Waitress Displaced by Coronavirus Finds New Place to Serve: A Food Pantry
By Te-Ping Chen
As a waitress, Rosa Mendoza was used to working long shifts and serving salt-rimmed margaritas and aged mole sauce at José, an upscale Mexican restaurant in Dallas.
Then the new coronavirus pandemic hit, closing the restaurant. Rather than sit home, Ms. Mendoza has turned her attention to the homeless.
These days, Ms. Mendoza gets in her car and makes an early morning drive to OurCalling, a local food pantry. Upon arriving, she and other workers are checked for fevers at the door with a forehead thermometer. Once cleared, they put on gloves and masks, and get to work preparing meals.
At José, Ms. Mendoza, 26 years old, earned at least $1,000 a week, mainly from tips. She’s now earning about a third of that—but takes home an extra dose of satisfaction for the help she provides.
Her waitressing job required working 10-hour shifts on weekdays, and longer ones on the weekends. She loved joking with customers, including regulars who often tipped as much as 30%.
As coronavirus cases rippled across the globe in recent months, she remembers watching YouTube videos about what was going on. “I tried to be informed,” she said, “but since it wasn’t happening here, it wasn’t affecting my daily life.”
On March 16, that changed. Management at José told her and around 50 co-workers about its decision to temporarily close. Dallas would issue a shelter-in-place order soon after.
Almost overnight, Ms. Mendoza’s world was transformed. Work, the gym, and regular visits with her parents were ruled out. She grew depressed, she said. She had spent the past decade in the restaurant business, starting as a hostess at age 16, and now work all around her had dried up with no clear end in sight.
OurCalling, an outreach center that in normal times provides a range of services to the homeless, was also struggling. Volunteer ranks shrank, and food donations from big-box stores disappeared as panicked shoppers emptied shelves.

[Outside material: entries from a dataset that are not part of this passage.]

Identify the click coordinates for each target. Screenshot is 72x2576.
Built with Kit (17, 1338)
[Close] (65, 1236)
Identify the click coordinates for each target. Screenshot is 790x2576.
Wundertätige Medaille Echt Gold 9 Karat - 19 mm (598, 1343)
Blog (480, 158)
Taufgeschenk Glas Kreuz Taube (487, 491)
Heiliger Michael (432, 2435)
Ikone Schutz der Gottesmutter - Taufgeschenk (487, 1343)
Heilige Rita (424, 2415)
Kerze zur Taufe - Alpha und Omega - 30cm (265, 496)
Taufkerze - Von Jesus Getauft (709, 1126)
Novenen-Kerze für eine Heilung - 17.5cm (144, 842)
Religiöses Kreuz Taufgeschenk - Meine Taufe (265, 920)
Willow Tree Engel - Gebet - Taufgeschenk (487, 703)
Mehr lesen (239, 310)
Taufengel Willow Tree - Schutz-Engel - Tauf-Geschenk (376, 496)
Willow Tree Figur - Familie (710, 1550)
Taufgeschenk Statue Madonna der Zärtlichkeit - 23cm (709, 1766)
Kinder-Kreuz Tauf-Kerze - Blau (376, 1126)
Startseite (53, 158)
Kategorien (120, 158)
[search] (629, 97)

Ms. Mendoza and other wait staff were contacted by one of José’s restaurant managers who wanted to let them know about a new nonprofit initiative, Get Shift Done. It placed hundreds of idle hospitality workers at local food banks and pantries—and it connected Ms. Mendoza to OurCalling.
By the time she arrived, OurCalling was making do with donations from now-closed restaurants. The organization’s founder, Wayne Walker, said each day has become an episode reminiscent of the reality TV show Chopped, in which chefs scramble to make do with unlikely surprise ingredients.
Ms. Mendoza is working five days a week at the pantry and expects to make around $325 a week, helping prepare its daily meal. She said her wages—which are paid by Get Shift Done—are enough to cover her rent, and that her savings should cover other expenses for another six months.
In some ways, she said, the coronavirus crisis has made her feel lucky. By the time she arrives at 7:45 in the morning at OurCalling, there are already numerous people lined up waiting for their lunch meal, she said. For many of the 400-odd who are served, it’s the only meal they will get all day.
“We always had food at home; I never really saw this part of life,” said Ms. Mendoza, whose father works in construction and mother is a kitchen manager in nearby Fort Worth. “Maybe I was unaware—I lived a busy life, worked long shifts.” She rarely looked at the news before, she said, but now she checks it five times a day.
Ms. Mendoza and her OurCalling co-workers bake marble cake and mix butter lettuce salads, dish up cauliflower rice and muse over what to do with frozen chicken legs. Around half a dozen of them are like herself, laid off from restaurants, and are now being paid $10 an hour for their work by Get Shift Done.
“It’s kind of nice. You get to meet other people who are going through the same thing,” she said.
Ms. Mendoza, who earned an associate’s degree in business, said someday she might like to open her own restaurant. But even once the economy recovers, she plans to keep volunteering in her community. If nothing else, she said, the coronavirus has made her realize how good it can feel to help others. “I never discovered this side of myself before,” she said.
“I feel fortunate to be out on the streets,” she added. “I feel I have a major task. I’m considered an essential employee now.”